Input for this task Start Marker

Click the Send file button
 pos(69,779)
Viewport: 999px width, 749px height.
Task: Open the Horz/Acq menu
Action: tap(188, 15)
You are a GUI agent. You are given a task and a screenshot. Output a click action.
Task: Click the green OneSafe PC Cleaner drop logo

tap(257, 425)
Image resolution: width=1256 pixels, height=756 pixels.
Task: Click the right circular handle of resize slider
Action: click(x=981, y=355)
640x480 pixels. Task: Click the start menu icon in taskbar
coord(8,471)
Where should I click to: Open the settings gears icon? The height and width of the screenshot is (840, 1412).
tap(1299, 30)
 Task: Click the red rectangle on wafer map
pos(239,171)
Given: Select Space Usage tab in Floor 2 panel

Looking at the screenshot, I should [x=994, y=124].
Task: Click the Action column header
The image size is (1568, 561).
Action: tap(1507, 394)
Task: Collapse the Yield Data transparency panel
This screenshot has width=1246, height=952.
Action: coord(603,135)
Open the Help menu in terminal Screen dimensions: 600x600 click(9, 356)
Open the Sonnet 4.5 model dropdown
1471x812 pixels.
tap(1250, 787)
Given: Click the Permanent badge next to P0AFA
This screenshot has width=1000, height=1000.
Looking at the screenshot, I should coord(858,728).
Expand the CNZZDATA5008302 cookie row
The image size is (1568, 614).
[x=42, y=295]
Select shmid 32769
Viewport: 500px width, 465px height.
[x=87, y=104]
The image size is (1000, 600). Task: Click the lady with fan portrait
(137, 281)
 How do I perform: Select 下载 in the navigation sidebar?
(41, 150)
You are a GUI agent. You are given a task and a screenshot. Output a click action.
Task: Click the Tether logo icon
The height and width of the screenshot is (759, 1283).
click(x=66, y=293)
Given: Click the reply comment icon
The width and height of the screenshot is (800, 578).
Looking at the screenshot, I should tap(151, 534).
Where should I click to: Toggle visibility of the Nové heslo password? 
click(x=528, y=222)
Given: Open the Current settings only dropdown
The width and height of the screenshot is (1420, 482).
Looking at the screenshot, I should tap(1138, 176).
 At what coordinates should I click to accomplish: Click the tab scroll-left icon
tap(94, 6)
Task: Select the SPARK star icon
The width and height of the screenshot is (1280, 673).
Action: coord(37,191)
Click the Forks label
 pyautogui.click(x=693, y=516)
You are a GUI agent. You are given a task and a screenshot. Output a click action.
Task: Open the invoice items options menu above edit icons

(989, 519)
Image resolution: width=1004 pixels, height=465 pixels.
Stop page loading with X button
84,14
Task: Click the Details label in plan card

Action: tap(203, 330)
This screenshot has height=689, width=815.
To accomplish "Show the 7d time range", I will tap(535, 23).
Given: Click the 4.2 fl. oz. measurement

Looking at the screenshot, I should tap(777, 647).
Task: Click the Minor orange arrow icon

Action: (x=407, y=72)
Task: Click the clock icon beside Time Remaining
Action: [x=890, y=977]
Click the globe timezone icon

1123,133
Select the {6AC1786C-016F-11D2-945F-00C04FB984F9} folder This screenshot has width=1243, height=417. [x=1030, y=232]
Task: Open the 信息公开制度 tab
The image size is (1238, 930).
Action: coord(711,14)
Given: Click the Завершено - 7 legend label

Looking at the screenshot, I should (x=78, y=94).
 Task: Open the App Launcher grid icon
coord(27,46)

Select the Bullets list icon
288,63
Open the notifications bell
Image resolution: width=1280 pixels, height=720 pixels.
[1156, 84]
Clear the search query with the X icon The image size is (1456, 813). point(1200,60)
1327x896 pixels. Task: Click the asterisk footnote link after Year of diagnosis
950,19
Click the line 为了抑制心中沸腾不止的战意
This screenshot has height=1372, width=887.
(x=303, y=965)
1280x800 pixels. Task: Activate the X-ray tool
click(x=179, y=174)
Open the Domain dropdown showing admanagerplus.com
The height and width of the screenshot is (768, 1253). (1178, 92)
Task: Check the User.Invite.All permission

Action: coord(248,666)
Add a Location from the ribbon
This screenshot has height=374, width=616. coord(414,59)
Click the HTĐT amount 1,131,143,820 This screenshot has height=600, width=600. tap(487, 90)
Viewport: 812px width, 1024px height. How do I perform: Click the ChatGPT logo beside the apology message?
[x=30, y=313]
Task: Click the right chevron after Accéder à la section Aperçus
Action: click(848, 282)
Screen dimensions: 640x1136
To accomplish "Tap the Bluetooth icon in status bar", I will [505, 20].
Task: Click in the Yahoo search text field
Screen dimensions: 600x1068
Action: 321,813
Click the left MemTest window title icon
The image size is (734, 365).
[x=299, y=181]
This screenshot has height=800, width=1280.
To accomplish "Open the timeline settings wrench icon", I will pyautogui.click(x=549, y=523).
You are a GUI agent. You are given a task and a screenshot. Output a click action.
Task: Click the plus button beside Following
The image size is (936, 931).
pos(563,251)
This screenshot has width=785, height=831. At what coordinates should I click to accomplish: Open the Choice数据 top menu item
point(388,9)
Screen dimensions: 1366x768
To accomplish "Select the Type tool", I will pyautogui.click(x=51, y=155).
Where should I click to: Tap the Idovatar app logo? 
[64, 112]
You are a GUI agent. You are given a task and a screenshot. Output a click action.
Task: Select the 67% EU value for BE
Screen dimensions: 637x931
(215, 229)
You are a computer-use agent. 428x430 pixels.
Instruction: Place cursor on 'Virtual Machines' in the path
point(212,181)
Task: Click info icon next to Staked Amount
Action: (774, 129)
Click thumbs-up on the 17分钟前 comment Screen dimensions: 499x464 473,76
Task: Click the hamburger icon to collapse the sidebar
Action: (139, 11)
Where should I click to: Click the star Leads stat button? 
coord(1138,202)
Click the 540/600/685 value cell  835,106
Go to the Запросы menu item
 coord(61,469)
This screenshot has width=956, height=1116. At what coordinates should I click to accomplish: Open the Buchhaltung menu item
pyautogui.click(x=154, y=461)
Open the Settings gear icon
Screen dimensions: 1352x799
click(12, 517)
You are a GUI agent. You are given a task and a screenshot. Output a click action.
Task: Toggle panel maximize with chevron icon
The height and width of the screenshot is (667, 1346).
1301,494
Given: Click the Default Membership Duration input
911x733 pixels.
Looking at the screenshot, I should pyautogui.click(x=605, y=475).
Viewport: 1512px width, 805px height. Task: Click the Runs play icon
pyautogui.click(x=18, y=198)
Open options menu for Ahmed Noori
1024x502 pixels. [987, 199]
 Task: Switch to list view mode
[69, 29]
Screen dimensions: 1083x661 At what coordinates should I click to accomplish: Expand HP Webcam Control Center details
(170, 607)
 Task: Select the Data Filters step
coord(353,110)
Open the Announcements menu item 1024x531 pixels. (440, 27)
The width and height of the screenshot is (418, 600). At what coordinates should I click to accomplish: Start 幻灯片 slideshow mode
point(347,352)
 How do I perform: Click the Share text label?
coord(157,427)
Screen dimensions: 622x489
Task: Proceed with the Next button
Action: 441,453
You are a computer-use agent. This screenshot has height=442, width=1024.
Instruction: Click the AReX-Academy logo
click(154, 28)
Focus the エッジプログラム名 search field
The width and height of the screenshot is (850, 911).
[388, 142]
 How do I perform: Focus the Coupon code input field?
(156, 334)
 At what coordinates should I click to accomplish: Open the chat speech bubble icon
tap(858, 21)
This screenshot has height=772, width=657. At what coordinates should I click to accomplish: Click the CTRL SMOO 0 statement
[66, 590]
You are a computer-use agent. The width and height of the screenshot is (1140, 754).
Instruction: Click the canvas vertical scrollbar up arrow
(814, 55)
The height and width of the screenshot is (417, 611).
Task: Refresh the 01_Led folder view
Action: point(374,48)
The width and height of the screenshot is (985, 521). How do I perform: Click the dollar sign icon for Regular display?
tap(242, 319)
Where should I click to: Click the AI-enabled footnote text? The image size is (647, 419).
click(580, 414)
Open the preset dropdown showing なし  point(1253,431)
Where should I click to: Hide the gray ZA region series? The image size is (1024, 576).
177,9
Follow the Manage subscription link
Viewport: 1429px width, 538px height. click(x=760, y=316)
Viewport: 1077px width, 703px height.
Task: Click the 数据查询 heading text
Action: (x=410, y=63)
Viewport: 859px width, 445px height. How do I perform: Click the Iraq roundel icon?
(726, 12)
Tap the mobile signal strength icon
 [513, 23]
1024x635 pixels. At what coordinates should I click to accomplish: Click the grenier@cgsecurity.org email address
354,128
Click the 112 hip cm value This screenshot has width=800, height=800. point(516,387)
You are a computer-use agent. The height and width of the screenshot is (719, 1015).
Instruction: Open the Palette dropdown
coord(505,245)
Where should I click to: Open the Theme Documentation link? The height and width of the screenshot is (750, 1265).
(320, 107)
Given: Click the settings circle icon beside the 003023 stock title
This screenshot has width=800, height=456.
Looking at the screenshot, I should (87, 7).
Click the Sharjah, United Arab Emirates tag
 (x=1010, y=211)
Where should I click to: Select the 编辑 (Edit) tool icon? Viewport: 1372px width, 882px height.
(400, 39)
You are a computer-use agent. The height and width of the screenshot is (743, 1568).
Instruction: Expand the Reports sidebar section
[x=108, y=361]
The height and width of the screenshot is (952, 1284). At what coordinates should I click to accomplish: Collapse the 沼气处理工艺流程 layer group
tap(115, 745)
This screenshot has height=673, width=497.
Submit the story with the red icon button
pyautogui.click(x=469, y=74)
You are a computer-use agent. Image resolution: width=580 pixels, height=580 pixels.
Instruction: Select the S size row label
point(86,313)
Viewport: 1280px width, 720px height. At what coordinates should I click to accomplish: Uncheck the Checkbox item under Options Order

Input for this task End Marker

(Requirement) On how many lines of the data does the word "search" appear? Only the number is wanted.

(Exercise solution) 3